** The exercise **
Transcribe the lines of the listing below exactly, from the line containing "lung [184, 688]" through the line containing "Image resolution: width=1121", inclusive.

** Record excerpts **
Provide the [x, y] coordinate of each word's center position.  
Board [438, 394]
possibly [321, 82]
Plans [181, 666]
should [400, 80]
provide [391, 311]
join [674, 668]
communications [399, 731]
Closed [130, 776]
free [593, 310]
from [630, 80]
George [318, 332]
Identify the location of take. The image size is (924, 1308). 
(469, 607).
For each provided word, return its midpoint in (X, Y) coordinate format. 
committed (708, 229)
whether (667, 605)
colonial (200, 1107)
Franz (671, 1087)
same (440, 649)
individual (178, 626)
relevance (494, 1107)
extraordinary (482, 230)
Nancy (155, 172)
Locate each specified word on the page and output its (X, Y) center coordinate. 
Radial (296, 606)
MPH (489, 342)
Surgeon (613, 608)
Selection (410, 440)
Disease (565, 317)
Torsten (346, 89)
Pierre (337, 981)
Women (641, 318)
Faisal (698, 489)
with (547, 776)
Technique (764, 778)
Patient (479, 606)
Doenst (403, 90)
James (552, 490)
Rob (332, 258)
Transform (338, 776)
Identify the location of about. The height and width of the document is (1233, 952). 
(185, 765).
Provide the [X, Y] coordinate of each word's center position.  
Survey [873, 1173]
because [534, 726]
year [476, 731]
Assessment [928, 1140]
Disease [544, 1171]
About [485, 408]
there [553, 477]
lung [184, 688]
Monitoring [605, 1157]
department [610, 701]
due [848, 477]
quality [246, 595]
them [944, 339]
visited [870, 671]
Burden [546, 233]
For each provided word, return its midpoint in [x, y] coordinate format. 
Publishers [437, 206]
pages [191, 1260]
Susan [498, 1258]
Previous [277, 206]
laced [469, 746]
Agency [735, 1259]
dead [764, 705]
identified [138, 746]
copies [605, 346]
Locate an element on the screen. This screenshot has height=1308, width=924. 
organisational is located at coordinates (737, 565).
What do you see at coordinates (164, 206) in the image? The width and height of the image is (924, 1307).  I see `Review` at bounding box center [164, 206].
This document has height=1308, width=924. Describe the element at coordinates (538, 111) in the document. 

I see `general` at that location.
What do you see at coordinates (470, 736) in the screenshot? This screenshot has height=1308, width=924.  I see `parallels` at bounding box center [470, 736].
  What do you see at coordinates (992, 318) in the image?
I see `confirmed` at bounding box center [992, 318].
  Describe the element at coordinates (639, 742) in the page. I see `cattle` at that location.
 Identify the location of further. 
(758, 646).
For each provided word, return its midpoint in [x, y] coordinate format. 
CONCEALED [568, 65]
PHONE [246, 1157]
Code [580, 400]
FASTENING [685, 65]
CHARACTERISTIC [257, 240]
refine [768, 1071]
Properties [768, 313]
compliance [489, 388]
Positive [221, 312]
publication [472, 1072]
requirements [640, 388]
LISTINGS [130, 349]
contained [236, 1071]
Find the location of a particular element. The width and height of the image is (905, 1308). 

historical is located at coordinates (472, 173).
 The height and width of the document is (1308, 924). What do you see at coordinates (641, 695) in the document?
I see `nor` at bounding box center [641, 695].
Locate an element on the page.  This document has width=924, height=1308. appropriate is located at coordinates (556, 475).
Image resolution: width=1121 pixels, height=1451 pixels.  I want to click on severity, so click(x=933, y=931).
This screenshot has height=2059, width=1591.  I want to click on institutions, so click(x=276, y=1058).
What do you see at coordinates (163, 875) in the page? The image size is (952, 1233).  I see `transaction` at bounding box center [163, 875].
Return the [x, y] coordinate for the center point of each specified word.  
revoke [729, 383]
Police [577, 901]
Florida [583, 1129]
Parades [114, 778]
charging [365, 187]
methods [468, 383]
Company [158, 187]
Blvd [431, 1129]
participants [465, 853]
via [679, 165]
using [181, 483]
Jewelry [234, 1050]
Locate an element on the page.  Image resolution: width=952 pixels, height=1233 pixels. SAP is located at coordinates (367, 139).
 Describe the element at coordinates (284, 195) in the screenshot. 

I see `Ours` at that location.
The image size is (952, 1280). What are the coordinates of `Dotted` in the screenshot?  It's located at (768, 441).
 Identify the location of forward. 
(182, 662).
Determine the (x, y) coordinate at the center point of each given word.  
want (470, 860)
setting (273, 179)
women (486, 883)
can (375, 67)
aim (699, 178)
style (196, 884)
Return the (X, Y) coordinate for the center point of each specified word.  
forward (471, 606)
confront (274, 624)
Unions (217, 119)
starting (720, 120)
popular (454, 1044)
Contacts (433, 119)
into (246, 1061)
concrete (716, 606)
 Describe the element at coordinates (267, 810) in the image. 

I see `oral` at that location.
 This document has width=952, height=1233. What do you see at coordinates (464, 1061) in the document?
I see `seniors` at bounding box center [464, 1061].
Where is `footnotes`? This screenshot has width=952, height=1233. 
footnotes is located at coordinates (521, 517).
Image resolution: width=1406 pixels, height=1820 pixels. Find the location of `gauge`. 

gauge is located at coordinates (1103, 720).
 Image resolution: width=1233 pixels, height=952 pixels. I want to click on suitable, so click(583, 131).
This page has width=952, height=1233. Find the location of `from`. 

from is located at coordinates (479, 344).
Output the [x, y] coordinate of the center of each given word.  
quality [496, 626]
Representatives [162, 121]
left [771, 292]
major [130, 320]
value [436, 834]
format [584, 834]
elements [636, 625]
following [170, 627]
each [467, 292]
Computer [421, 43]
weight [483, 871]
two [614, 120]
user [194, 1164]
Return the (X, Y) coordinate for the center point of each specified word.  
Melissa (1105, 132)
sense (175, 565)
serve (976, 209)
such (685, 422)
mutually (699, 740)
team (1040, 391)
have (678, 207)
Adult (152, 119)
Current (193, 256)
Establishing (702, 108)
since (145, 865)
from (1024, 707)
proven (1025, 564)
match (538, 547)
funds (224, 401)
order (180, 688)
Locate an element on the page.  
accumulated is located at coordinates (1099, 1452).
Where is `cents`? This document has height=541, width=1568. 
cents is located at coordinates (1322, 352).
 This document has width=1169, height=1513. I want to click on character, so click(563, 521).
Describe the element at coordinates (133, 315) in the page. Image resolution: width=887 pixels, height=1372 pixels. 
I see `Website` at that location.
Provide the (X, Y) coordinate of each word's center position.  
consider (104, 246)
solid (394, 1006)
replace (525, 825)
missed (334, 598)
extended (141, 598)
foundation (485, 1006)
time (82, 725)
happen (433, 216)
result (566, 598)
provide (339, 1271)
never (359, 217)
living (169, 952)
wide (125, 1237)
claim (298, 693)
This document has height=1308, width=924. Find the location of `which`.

** Completed exercise **
lung [184, 688]
Monitoring [605, 1157]
department [610, 701]
due [848, 477]
quality [246, 595]
them [944, 339]
visited [870, 671]
Burden [546, 233]
For each provided word, return its midpoint in [x, y] coordinate format. 
Publishers [437, 206]
pages [191, 1260]
Susan [498, 1258]
Previous [277, 206]
laced [469, 746]
Agency [735, 1259]
dead [764, 705]
identified [138, 746]
copies [605, 346]
Locate an element on the screen. This screenshot has height=1308, width=924. 
organisational is located at coordinates (737, 565).
What do you see at coordinates (164, 206) in the image? The width and height of the image is (924, 1307).  I see `Review` at bounding box center [164, 206].
This document has height=1308, width=924. Describe the element at coordinates (538, 111) in the document. 

I see `general` at that location.
What do you see at coordinates (470, 736) in the screenshot? This screenshot has height=1308, width=924.  I see `parallels` at bounding box center [470, 736].
  What do you see at coordinates (992, 318) in the image?
I see `confirmed` at bounding box center [992, 318].
  Describe the element at coordinates (639, 742) in the page. I see `cattle` at that location.
 Identify the location of further. 
(758, 646).
For each provided word, return its midpoint in [x, y] coordinate format. 
CONCEALED [568, 65]
PHONE [246, 1157]
Code [580, 400]
FASTENING [685, 65]
CHARACTERISTIC [257, 240]
refine [768, 1071]
Properties [768, 313]
compliance [489, 388]
Positive [221, 312]
publication [472, 1072]
requirements [640, 388]
LISTINGS [130, 349]
contained [236, 1071]
Find the location of a particular element. The width and height of the image is (905, 1308). 

historical is located at coordinates (472, 173).
 The height and width of the document is (1308, 924). What do you see at coordinates (641, 695) in the document?
I see `nor` at bounding box center [641, 695].
Locate an element on the page.  This document has width=924, height=1308. appropriate is located at coordinates (556, 475).
Image resolution: width=1121 pixels, height=1451 pixels.  I want to click on severity, so click(x=933, y=931).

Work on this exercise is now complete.